WASHINGTON - The International Brotherhood of Teamsters is considering its legal options with regard to Consolidated Freightways Inc.
In a report on the Big Three trucking companies - of which Consolidated is one - the Teamsters allege two incidences of insider trading by current and former company executives.
The report also attacks executive pay plans at the companies, and outlines the union pension funds' and employee shareholders' 1994 proxy strategy at Consolidated and the other companies - Yellow Corp. and Roadway Services Inc.
A spokesman for Consolidated, Palo Alto, Calif., called the report an attempt to discredit the trucking companies just as the industry's collective bargaining negotiations are beginning. He said the the trading in question was by insiders and as such was disclosed to the Securities and Exchange Commission, but it was not illegal.
The report alleges insider trading several years ago by Lary Scott, the former chief executive officer of Consolidated and, more recently, by Raymond O'Brien, the company's current chairman of the board. In addition, the report said the company secretly diverted profits from its Emery Worldwide air freight unit to a bonus plan for Emery's non-contract employees. Union officials say they told the SEC that Consolidated violated securities laws by failing to disclose the diversion until at least eight weeks after the plan was adopted.
The report contends that instead of allegedly diverting most of 1993's profits to employees, the money should have gone to shareholders, who have seen the stock price of Consolidated Freightways nosedive as a result of losses incurred by Emery in recent years. The stock closed at $23.75 at presstime.

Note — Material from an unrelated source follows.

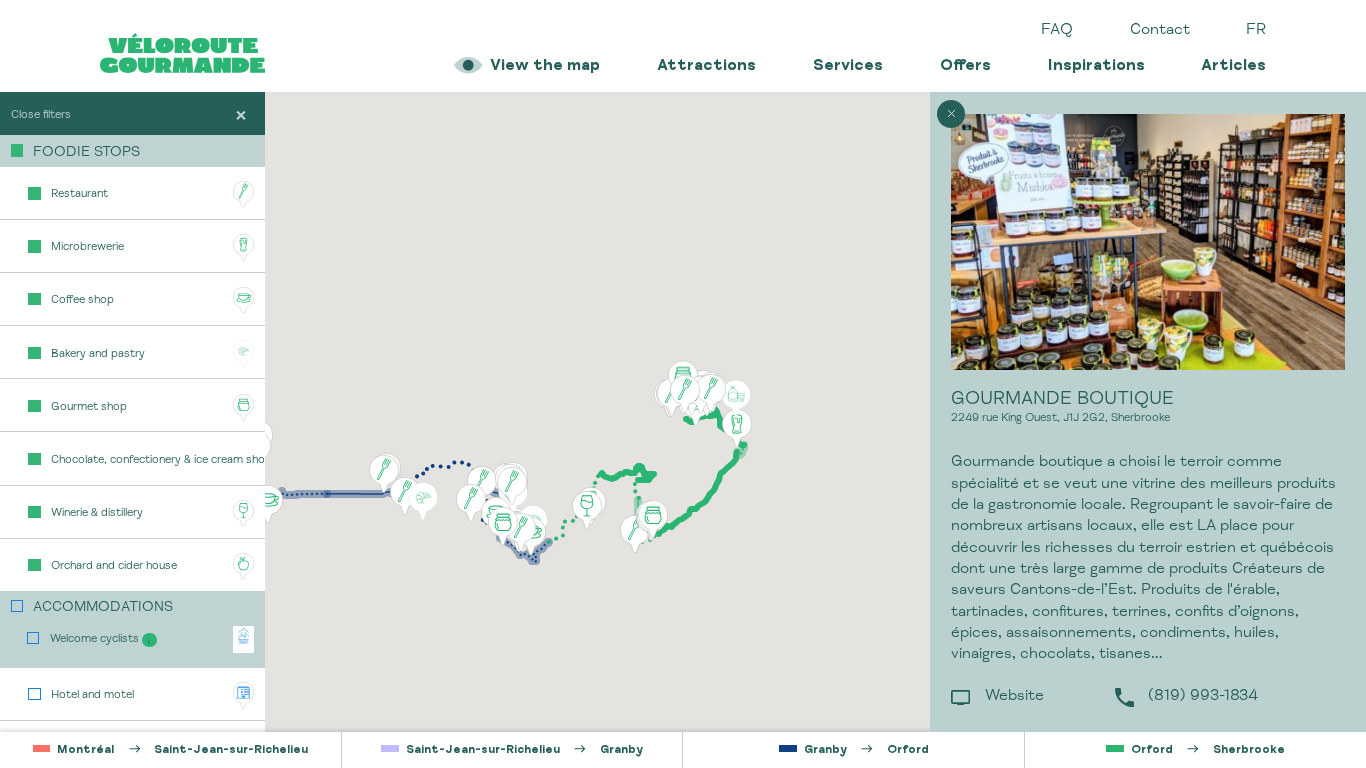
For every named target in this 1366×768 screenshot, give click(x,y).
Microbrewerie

In 1990, the stock was trading in the $37 range, union officials say.
Under Consolidated's 1993 incentive compensation plan, the first $11.3 million of profits and 50 cents of each dollar above that level would go into a pool to reward all of Emery's 7,000 non-contract employees. Teamsters, as contract employees, would be excluded.
Because the company did not publicly disclose the plan's existence until May 13, several weeks after its adoption, the stock market "punished Consolidated Freightways severely," with the stock declining nearly 20% to the $13 range and not recovering until late August when Emery posted better than expected results, the Teamsters report said.
"We're looking at a shareholder derivative suit. Our beef is why (the board) didn't pursue this. It's the fiduciary responsibility of the board to police this stuff," said Bartlett Naylor, corporate affairs officer of the union and an author of the Teamsters' report.
James Allen, vice president-public relations and advertising of Consolidated Freightways, said: "Starting Dec. 21, we opened negotiations for a national master freight agreement, an industrywide collective bargaining agreement in the trucking industry . |.|. This is a labor tactic to discredit the employers," he said.
The allegations about Mr. Scott were the subject of a 1990 lawsuit by Consolidated Freightways against its former CEO. The case was subsequently dismissed in state court.
In its allegations about Mr. O'Brien, the report said he sold the stock between Feb. 3 and Feb. 7, 1989, at $36.75 a share, a few days before Consolidated publicly announced a tender offer for Emery. According to the report, Mr. O'Brien wrote to the company's board on Feb. 12 saying: "We expect CF's stock to take a hit in the short term."
In the year after the Emery takeover, the stock fell to less than $15 a share, the report said. Teamsters employee shareholders bought the stock as part of a payroll deduction plan at $35.75 on Feb. 8.
Meanwhile, for the 1994 proxy season, Teamsters members filed two pay-related shareholder proposals at one or more of the Big Three. One asked the board to submit for annual shareholder approval a company's compensation performance goals. The other would link executive pay to a company's investment in employee skills through, for instance, training and development.
The union also introduced proposals on corporate governance issues such as eliminating staggered boards and adopting confidential voting.
"Although the SEC gave shareholders the right to submit resolutions on compensation issues in 1992, most institutional investors have chosen not to do so. (Most don't even support pay proposals as a rule). But a few labor unions have seen an opportunity to exploit the pay issue," said a commentary by the Investor Responsibility Research Center, Washington.
The union plans to use the SEC's new proxy rules to solicit support for its proposals, and plans to organize employee shareholder committees at the three companies, the IRRC commentary said.
The union also is pushing for legislative and regulatory curbs on what it considers excessive pay. The Teamsters report cited a bill introduced by Rep. Martin Sabo, D-Minn., that would restrict executive pay to 25 times that of the company's lowest salaried employee.
Under the new tax rules, pay-for-performance criteria of executive compensation plans must be approved by shareholders if a company wants compensation exceeding $1 million to be tax-deductible. Not all companies will seek the deduction; others might seek a single approval that would be effective for several years.
Mr. Naylor said the Teamsters proposal would limit the amount to $3 million to $4 million.
As for the shareholder proposals at the other companies, Barbara Hasentab, a spokeswoman for Roadway, said "our legal counsel is looking into whether (the resolutions) qualify for inclusion" on the proxy statement. She questioned the Teamsters report's assertion that Daniel Sullivan, Roadway vice president, was paid $504 an hour in 1992.